Connecting these components for low-latency, real-time interaction requires robust frameworks:

Pipecat emerges as a strong contender for gluing together ASR, LLM, and TTS models. It supports various local models and facilitates streaming pipelines.
Home Assistant offers a complete, pluggable, and customizable local voice assistant experience, leveraging models like Whisper and Piper, and even providing purpose-built hardware.
SaynaAI/sayna provides a flexible platform for switching between different STT/TTS providers and supports local models.
For Mac users, Sogni-AI/sogni-voice is an open-source REST API and framework specifically optimized for MLX on Apple Silicon, integrating Parakeet, Kokoro, and Qwen3 TTS.
Research into Kyutai Labs' Delayed Streams Modeling hints at future improvements for ultra-low latency.

The Promise and Challenges of End-to-End Speech-to-Speech

While attractive, true E2E speech-to-speech models like the original Qwen3 Omni described in the initial query are still a developing area.
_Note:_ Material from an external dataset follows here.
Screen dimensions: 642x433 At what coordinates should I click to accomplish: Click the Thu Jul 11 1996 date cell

Current State: Many find that existing E2E S2S models are "pretty weak" for anything beyond basic conversational turns. Proprietary models like "GPT-realtime" have shown mixed results.
Nvidia Personaplex (Persona-Powered Conversational AI) represents a promising development with dual-channel input/output and a permissive license, suggesting a move towards more integrated solutions.
The "Secret Sauce": A significant challenge for pure E2E models is the loss of the intermediate text layer. This text is invaluable for implementing complex agent logic, RAG, and tool use, which are often essential for practical voice assistants. Until E2E models can effectively expose or replicate this structural intermediate state, glued pipelines are likely to remain dominant for sophisticated applications.
Latency vs. Smarts: For true "voice assistant" use cases (like Alexa), low latency often outweighs raw intelligence. E2E models might excel at speed but currently fall short on complexity.
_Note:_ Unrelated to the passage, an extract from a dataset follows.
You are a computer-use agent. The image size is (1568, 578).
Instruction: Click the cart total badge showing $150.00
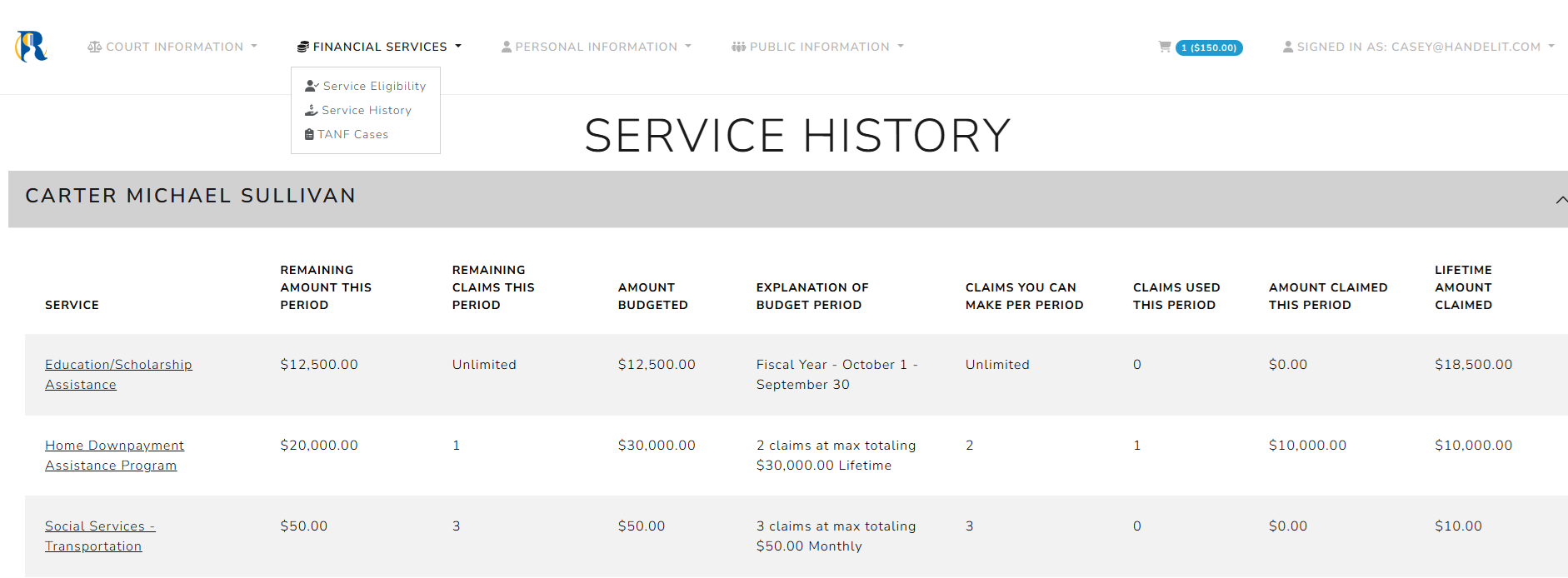click(x=1209, y=48)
Hardware Considerations and Performance Optimizations

Achieving local, low-latency performance requires mindful hardware choices and optimization:

GPU Power: A single modern GPU is generally necessary for running larger models at real-time speeds. Mac M-class chips with MLX are highly efficient for this.
VRAM: 16GB VRAM can comfortably host a full ASR + LLM + TTS pipeline with moderately sized models.
Latency Tuning: The bottleneck is often the minimum batch size for inference, not the inference time itself. Tuning batch sizes (e.g., down to 200ms for ASR) is critical.
Wake Word Detection: This initial, always-on component can be offloaded to extremely low-power microcontrollers (like an ESP32 or specialized ADC/DSPs) to avoid keeping a powerful GPU constantly active.
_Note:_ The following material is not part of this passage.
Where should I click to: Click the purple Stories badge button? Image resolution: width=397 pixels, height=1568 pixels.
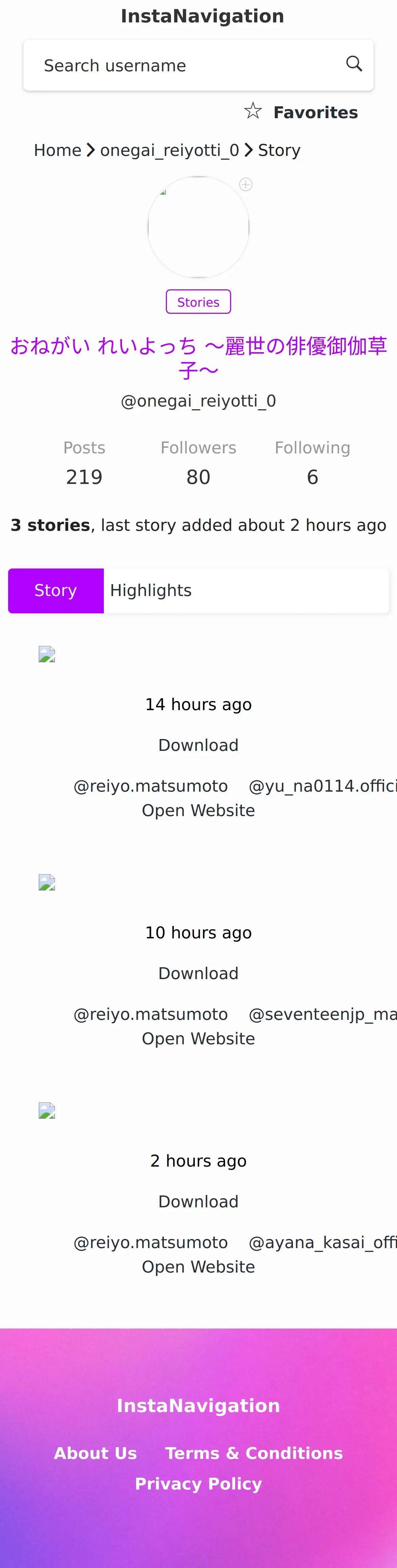pyautogui.click(x=198, y=302)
Practical Tips for Building Your Setup

Confirm Understanding: Encourage the AI to restate what it understood ("I always ask it to restate back to me what it understood...") to confirm accuracy and guide the agent.
Packaging Matters: Prefer models and tools that offer easy installation (e.g., uv tool install) as it drastically improves immediate usability.
Multilingual Needs: Explore models like Nvidia Magpie TTS (multilingual) or services like Speechmatics for robust multilingual and code-switching support. Canary models are also being integrated for Spanish.
Voice Customization: Use voice plugins to tailor the speaking style and "vibe" of your assistant.

In summary, while dedicated end-to-end speech models are evolving, the most "works today" local and open voice assistant setups successfully integrate streaming ASR, an LLM, and streaming TTS. The key is to select fast, efficient models for each stage and use a robust framework to manage the data flow and maintain low latency.